Full‑Year Net Loss Sharply Narrows in 2025

On the financial front, Curis reported a dramatic improvement in its full‑year bottom line, with the 2025 net loss shrinking to $7.6 million from $43.4 million in 2024, an 82.6% year‑over‑year reduction. Management framed this step‑change as evidence of tighter spending discipline and portfolio focus around emavusertib, even as revenue from legacy assets rolls off.

Q4 Swing to Profit Masked by One‑Time Gain

The company posted Q4 2025 net income of $19.4 million, or $1.23 per share, compared with a $9.6 million loss in the prior‑year quarter, but the apparent profitability was driven by accounting rather than operations. The quarter included a $27.2 million one‑time non‑cash gain tied to the sale of Erivedge, leaving investors with limited visibility into when, or if, Curis can generate sustainable earnings from its core pipeline.

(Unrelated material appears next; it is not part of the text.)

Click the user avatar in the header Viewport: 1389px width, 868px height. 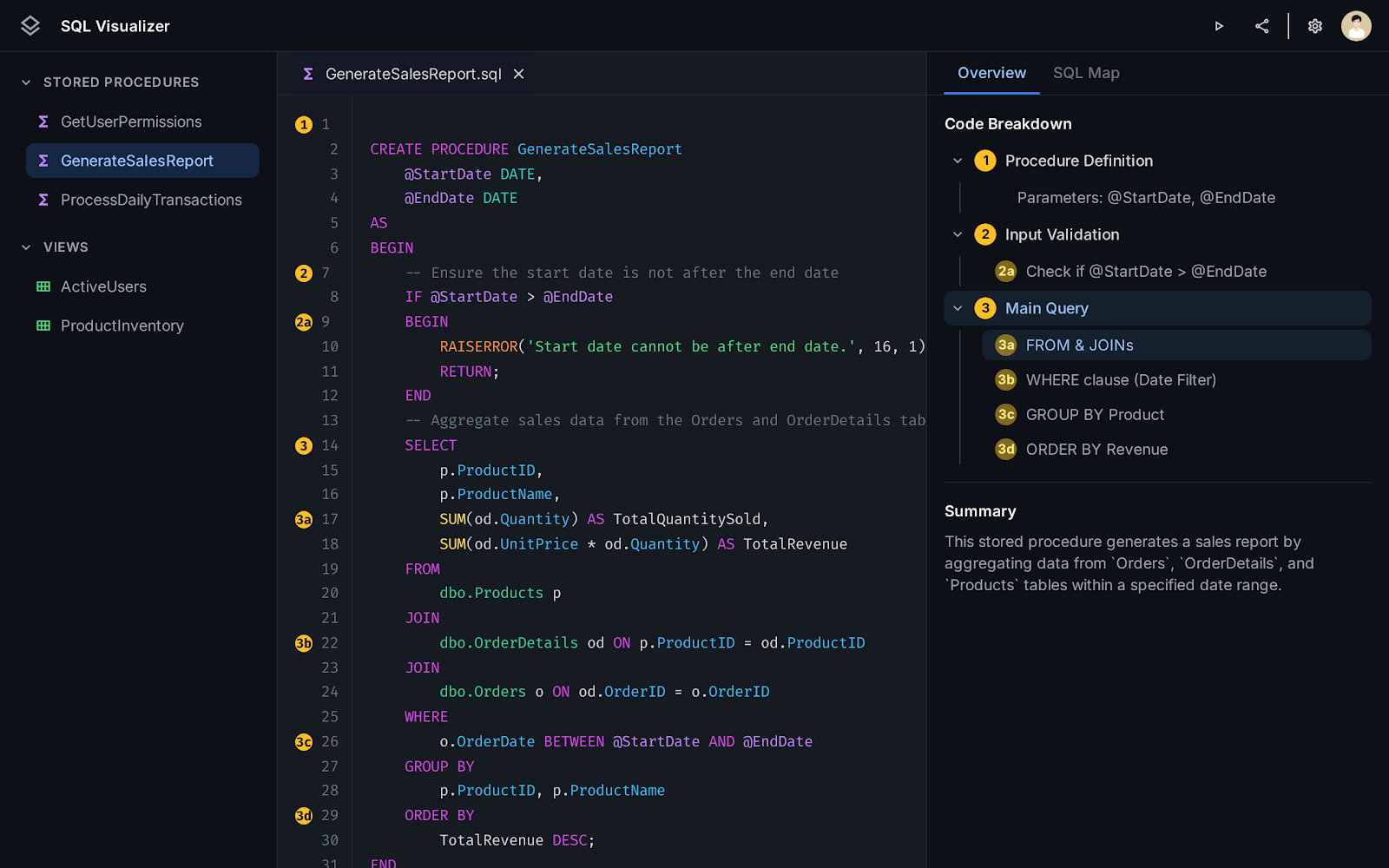click(x=1356, y=26)
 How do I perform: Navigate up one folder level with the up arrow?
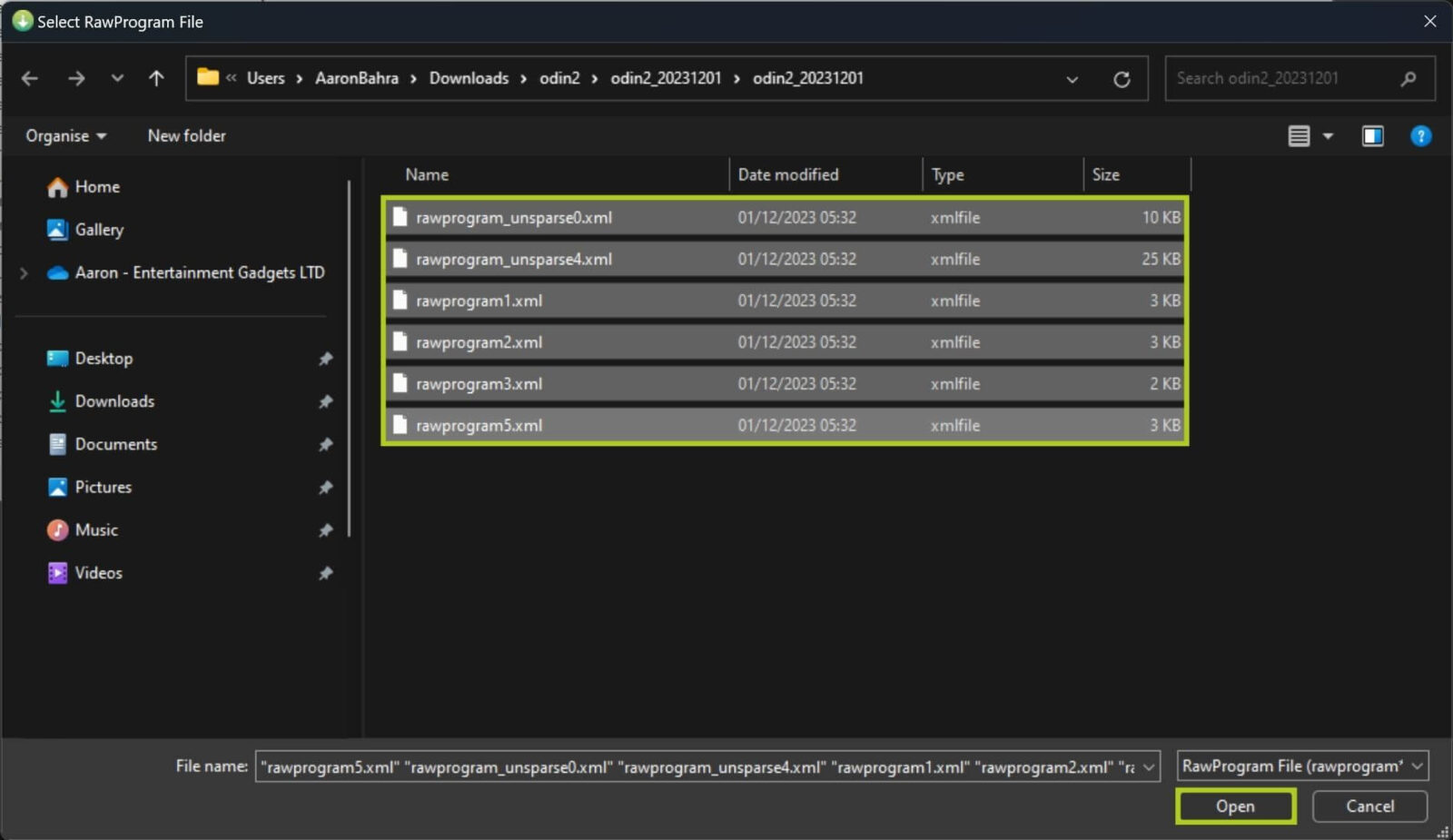click(x=155, y=78)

Operating Costs Fall and Cash Runway Extends to 2027

Curis continued to pare back spending, with Q4 R&D dropping to $5.8 million from $9.0 million and full‑year R&D falling to $28.3 million from $38.6 million, while G&A declined both in the quarter and for the year. Combined with existing cash, $20.2 million received in January 2026, and the potential for another $20.2 million via warrant exercise, management believes it has funding to carry current plans into 2027.

Loss of Legacy Revenue Creates New Top‑Line Void

The flip side of the Erivedge divestiture is a near‑total disappearance of recurring revenue, which effectively ended in November 2025. Executives cautioned that they expect no meaningful revenue contribution in 2026 or beyond under the current plan, reinforcing that Curis is now a pure development‑stage story reliant on external capital rather than operating cash flow.

Q4 Profitability Not Yet a Repeatable Business Trend

Management emphasized that the Q4 2025 profit should not be extrapolated as a new normal, since it was largely a function of the non‑cash Erivedge gain rather than improved commercial performance. With the company still in the trial‑funding phase and without product sales, earnings are likely to revert to losses until a successful approval and launch can change the equation.

PCNSL Enrollment Headwinds Could Pressure Timelines

Despite describing TakeAim Lymphoma enrollment as on track, Curis acknowledged that PCNSL is an extremely rare non‑Hodgkin lymphoma subtype, leading to “choppy” recruitment of roughly zero to three patients per month. This dynamic raises the risk that enrollment could drag beyond the guided 12–18 months, potentially stretching the 2027 filing goal if screening and site expansion do not offset the scarcity of eligible patients.

Contingent Financing and Program Prioritization Risks

The company’s funding plan depends in part on the exercise of Series B warrants, which will be triggered only after the fifth CLL patient is dosed in the new study. To conserve cash, Curis is prioritizing PCNSL and CLL, while the AML program may see slower advancement until incremental resources arrive, creating a tradeoff between near‑term balance‑sheet security and broader pipeline velocity.

Guidance Centers on PCNSL Pathway, CLL Milestones, and Cash Discipline

Looking ahead, Curis reiterated guidance that TakeAim Lymphoma should complete enrollment in roughly 12–18 months, with the design expected to support accelerated submissions in both the U.S. and Europe and a potential filing window around 2027. Management is targeting initial CLL proof‑of‑concept data at ASH, aims to build on the early AML MRD conversion signal, and plans to keep R&D and G&A lean, guiding that its current and contingent cash resources should fund operations into 2027 even without new revenue streams.

Curis’ earnings call painted a picture of a leaner, more focused biotech pushing a single molecule across multiple blood cancers while navigating the typical funding and enrollment challenges of late‑stage development. For investors, the near‑term story hinges on execution in PCNSL and CLL, the durability of cost control, and whether the promising early efficacy signals can ultimately translate into approvals and a path to real, recurring revenue.